Penggagas dan Ketua Umum Gerakan Moral Anti Miras, Fahira Idris, mendesak Badan Legislasi (Baleg) DPR agar bisa segera membahasnya pada tahun ini.
''RUU Miras ini sangat penting untuk dibahas karena dampak dari peredaran miras sudah sangat mengkhawatirkan,'' kata Fahira di Jakarta, Senin (20/5).
Fahira mengatakan sejauh ini fraksi di DPR masih belum melihat pembahasan RUU ini sebagai hal utama. Ia menyebut baru fraksi dari PPP yang menyetujui pembahasan RUU Miras ini sebagai prioritas untuk dibahas.
"Saya berharap fraksi-fraksi lain juga punya sikap yang sama dengan PPP agar RUU Miras segara dibahas dan disahkan," pintanya.
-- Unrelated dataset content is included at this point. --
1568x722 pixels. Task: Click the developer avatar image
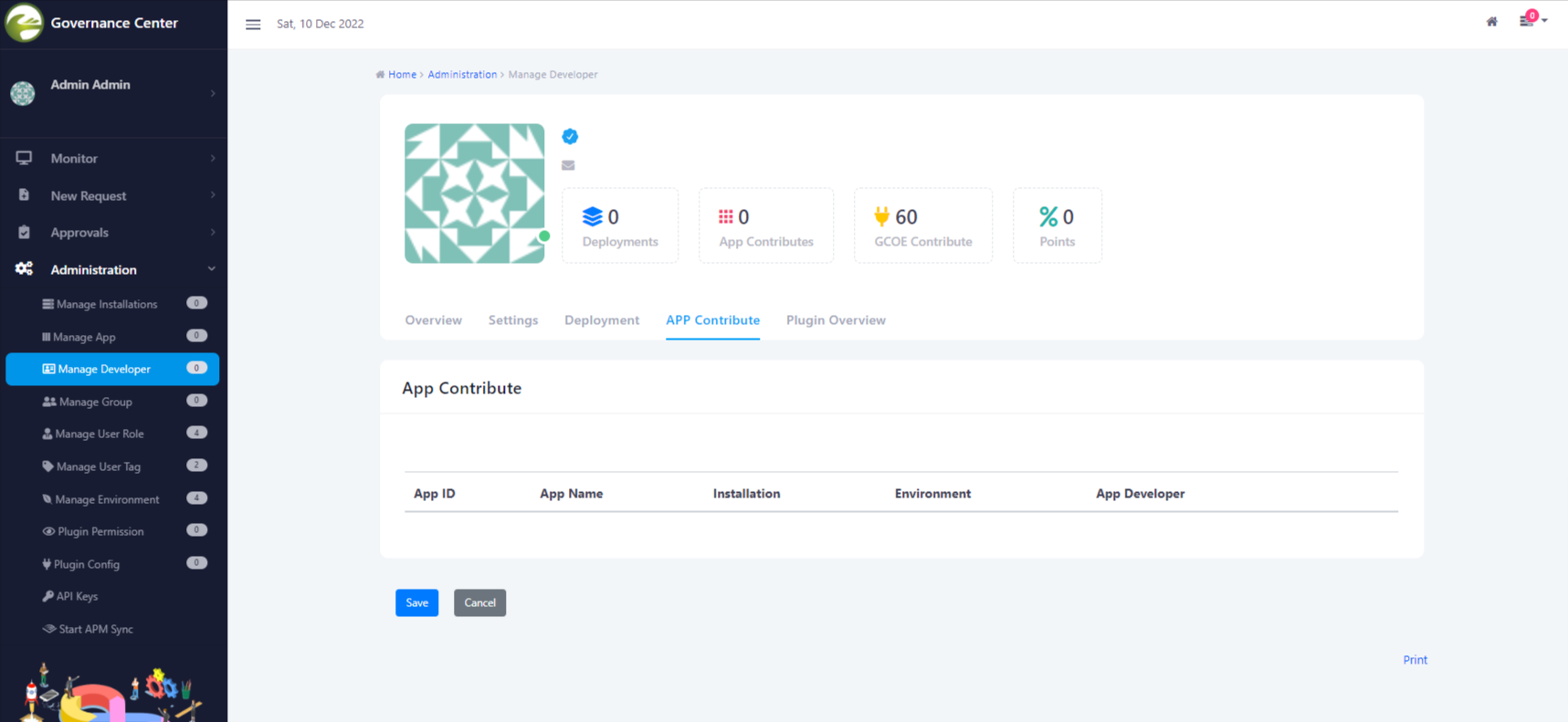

Lebih lanjut Fahira mengatakan, ancaman miras tak hanya sekadar merusak kesehatan bagi mereka yang meminumnya. Tapi pengaruh dari miras ini, kata dia, telah mengakibatkan keresahan sosial.
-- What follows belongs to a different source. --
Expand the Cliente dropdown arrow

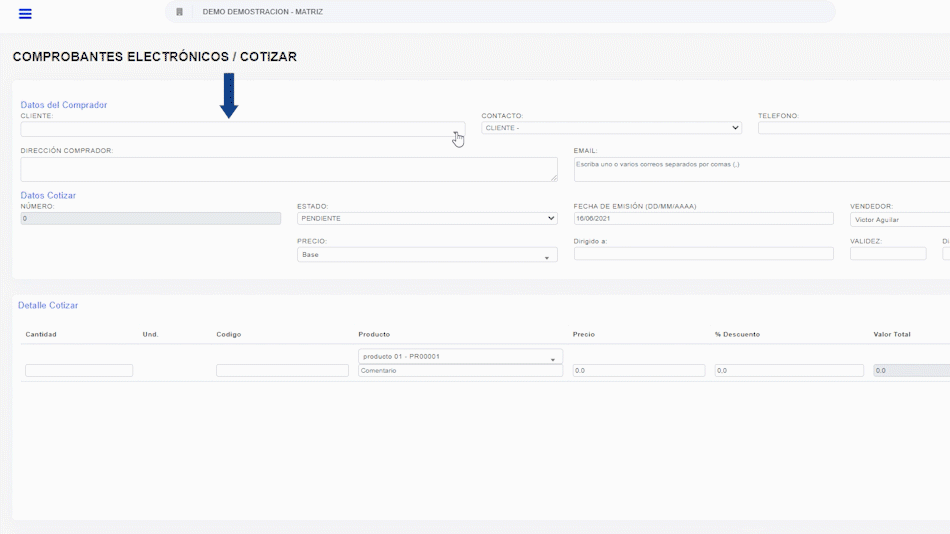[x=456, y=132]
"Ini menjadi gangguan dan ancaman buat ketertiban bahkan keselamatan masyarakat luas," ujarnya.
Sejauh ini, menurut Fahira, Indonesia begitu bersikap permisif terhadap peredaran dan penjualan miras. Di sejumlah kota besar, kata dia, minuman beralkohol cukup mudah ditemui di tokoh, gerai mini market hingga hypermarket.
Untuk itu, Fahira juga mengajak para penjual dan pemilik toko serta gerai agar dapat mematuhi ketentuan Kepres No.3/1997. Aturan tersebut berisi larangan menjual miras dan minol di gerai yang berdekatan dengan tempat peribadatan, sekolah, rumah sakit, perkantoran atau lokasi tertentu lainnya.
"Para pemilik gerai itu harusnya peka terhadap dampak negatif miras dan anggota DPR pun juga demikian. Mereka harus peka dan waspada terhadap ancaman dari beredarnya miras yang begitu bebas di negeri ini,'' ujarnya.